Working through the records below, count the lines that include "Task". The reply is that number alone.

### Dataset records

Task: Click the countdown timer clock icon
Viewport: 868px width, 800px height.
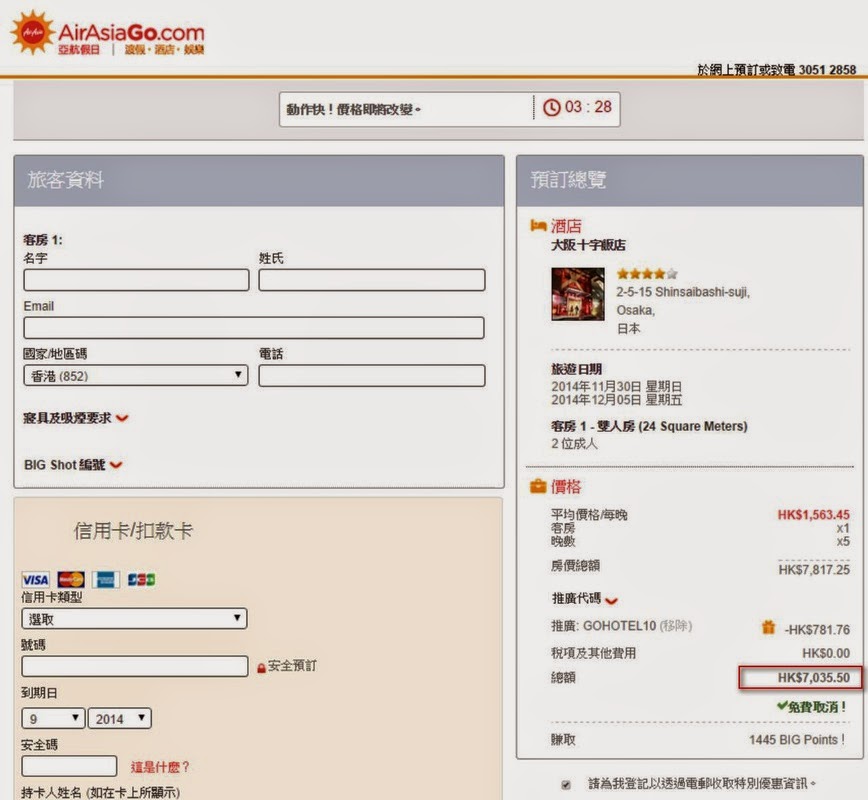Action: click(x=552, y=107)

######
### Dataset records

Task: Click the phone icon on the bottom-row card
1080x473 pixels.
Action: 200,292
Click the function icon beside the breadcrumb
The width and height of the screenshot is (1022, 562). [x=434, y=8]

######

▸ **Response box**: 2